CHART OF THE DAY: Can The BOJ Save Japan From Economic Reality?

Editor's Note: Below is a brief excerpt and chart from today's Early Look written by Hedgeye Senior Macro analyst Darius Dale. Click here to learn more.


"... So as the BoJ heads into its July 28-29 meeting with peak expectations of incremental monetary easing (22 of 28 analysts expect such per the latest Nikkei Quick survey), we must ask ourselves one very simple question:


“Does whatever they do even matter?”


CHART OF THE DAY: Can The BOJ Save Japan From Economic Reality? - 7 27 16 Chart of the Day

The Beginning of the End

“Disappointment is a sort of bankruptcy – the bankruptcy of a soul that expends too much in hope and expectation.”

-Eric Hoffer


Disappointment sucks – especially when you’re on the giving end of it. As a tall, athletic-looking black guy that can’t dunk (or shoot for that matter), I know a thing or two about being a disappointment – at least in basketball terms. As a government fully committed to reflation via coordinated monetary and fiscal easing, the current LDP regime in Japan must feel similarly disappointing.

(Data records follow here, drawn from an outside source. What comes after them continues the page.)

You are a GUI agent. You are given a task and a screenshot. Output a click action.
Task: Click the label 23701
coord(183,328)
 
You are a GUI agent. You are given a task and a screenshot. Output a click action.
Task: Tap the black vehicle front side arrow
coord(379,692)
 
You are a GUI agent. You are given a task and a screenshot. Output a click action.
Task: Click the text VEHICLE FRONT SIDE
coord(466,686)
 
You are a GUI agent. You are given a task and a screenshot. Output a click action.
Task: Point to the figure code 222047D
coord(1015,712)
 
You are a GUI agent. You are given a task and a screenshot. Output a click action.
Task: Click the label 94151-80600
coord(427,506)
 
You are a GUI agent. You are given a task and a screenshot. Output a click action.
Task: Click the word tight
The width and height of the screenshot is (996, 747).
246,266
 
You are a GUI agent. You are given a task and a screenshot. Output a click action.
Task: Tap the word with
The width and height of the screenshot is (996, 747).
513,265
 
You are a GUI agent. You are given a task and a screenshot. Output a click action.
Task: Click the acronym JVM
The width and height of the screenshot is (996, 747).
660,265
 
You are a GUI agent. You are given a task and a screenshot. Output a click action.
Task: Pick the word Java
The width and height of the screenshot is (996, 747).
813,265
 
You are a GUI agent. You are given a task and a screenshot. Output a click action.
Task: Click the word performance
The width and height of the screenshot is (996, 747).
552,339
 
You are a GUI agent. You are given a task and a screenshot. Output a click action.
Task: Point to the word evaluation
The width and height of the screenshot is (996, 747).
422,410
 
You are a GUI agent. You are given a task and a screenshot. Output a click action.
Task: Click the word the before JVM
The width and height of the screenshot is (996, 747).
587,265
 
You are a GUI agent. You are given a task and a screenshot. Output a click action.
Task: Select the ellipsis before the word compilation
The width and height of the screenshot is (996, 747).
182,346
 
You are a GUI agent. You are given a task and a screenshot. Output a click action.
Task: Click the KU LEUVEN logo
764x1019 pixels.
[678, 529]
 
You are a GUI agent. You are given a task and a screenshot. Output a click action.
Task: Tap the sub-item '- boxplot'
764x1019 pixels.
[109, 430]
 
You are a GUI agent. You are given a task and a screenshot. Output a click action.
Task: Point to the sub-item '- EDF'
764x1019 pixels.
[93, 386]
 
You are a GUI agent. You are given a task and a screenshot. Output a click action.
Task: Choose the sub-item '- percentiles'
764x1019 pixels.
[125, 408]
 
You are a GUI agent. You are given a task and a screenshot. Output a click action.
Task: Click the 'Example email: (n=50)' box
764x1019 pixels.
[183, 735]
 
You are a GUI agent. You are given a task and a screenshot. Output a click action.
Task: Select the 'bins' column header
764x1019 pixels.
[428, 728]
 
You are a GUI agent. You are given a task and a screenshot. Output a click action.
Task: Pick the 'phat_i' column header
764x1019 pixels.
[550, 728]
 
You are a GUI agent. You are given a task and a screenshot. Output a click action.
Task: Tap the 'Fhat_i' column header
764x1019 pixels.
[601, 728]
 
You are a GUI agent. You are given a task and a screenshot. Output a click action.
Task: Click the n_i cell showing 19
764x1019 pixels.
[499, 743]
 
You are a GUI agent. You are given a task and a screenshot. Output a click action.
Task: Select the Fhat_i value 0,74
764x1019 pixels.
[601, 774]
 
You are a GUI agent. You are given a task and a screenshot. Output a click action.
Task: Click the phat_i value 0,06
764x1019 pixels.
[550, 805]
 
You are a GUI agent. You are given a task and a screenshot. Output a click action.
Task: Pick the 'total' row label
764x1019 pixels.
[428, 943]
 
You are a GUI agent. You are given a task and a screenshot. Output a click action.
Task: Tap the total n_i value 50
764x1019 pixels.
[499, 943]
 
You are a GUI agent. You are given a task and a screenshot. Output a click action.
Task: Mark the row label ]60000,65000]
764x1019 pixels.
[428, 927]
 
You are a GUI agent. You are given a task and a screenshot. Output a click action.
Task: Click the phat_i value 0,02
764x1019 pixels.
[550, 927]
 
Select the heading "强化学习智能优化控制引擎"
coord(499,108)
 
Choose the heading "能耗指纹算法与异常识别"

Indeed, it’s incredibly disappointing to see that Japanese equities (Nikkei 225 Index) are down -17.8% YoY amid a +17.2% surge in the JPY vs. the USD – especially when you consider the fact that the BoJ has been targeting an annual rise of ¥80T ($758B) in Japan’s monetary base via LSAP, is implementing NIRP and remains committed to forward guidance as far as the eye can see (2Y OIS Rate = -0.30%).


I guess that’s why every morning I wake up to a new headline about the next “yuuuge” fiscal stimulus package in Japan. In a few short weeks, market expectations for the size of the post-election supplementary budget have nearly tripled from an anticipated ¥10T ($95B) to ¥27T ($256B).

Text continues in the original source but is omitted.